ACTIVITY
Within the entries below, the lines from the one with "Task: Check the row checkbox for 编号8" through the one with "Open document search" are to be set down exactly, both ends kept.

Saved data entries
◆ ◆ ◆

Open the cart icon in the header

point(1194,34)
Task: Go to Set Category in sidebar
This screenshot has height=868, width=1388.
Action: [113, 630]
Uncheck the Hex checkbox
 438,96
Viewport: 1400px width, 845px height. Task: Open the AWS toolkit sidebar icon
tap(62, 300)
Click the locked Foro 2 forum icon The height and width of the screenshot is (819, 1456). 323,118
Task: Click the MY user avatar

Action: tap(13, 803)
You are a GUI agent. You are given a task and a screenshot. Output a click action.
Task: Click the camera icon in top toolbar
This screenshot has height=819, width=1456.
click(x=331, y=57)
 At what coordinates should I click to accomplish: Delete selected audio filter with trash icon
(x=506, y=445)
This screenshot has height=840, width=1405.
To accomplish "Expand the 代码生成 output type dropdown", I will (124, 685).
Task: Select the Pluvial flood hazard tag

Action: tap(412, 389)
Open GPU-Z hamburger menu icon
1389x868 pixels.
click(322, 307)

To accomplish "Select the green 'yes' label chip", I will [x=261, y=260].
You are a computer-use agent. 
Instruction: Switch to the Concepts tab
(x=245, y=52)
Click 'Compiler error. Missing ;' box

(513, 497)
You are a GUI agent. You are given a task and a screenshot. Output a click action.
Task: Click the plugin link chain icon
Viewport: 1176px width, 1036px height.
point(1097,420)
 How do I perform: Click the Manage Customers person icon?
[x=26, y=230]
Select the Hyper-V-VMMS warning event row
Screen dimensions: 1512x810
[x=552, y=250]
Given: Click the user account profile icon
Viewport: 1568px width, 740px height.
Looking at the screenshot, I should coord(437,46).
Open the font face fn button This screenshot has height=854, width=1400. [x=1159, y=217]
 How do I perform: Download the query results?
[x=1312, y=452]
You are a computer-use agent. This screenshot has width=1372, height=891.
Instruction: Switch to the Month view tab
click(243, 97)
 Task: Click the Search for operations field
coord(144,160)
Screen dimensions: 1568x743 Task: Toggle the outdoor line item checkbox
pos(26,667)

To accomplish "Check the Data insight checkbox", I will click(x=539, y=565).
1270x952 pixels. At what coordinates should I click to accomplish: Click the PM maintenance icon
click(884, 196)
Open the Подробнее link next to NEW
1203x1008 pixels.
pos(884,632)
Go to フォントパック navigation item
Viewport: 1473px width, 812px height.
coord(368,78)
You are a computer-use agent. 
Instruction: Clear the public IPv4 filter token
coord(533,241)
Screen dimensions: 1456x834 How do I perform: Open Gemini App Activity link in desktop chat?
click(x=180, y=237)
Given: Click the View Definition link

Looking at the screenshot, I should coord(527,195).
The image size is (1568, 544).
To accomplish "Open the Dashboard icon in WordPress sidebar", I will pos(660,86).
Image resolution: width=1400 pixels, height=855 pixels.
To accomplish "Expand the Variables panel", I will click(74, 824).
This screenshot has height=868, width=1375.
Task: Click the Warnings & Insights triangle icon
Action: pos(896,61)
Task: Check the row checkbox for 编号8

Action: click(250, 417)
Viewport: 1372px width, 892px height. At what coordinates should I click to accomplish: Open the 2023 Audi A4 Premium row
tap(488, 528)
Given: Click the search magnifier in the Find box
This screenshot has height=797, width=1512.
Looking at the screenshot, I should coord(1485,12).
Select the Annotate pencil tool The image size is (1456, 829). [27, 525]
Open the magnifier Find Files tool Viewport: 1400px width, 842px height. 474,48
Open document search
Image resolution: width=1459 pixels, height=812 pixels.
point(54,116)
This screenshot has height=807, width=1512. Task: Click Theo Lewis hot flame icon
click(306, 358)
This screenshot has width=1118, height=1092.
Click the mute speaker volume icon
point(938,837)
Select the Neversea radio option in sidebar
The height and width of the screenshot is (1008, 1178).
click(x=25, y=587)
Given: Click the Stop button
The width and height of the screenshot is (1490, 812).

◆ ◆ ◆

WRITTEN RESPONSE
Task: Check the row checkbox for 编号8

Action: click(250, 417)
Viewport: 1372px width, 892px height. At what coordinates should I click to accomplish: Open the 2023 Audi A4 Premium row
tap(488, 528)
Given: Click the search magnifier in the Find box
This screenshot has height=797, width=1512.
Looking at the screenshot, I should coord(1485,12).
Select the Annotate pencil tool The image size is (1456, 829). [27, 525]
Open the magnifier Find Files tool Viewport: 1400px width, 842px height. 474,48
Open document search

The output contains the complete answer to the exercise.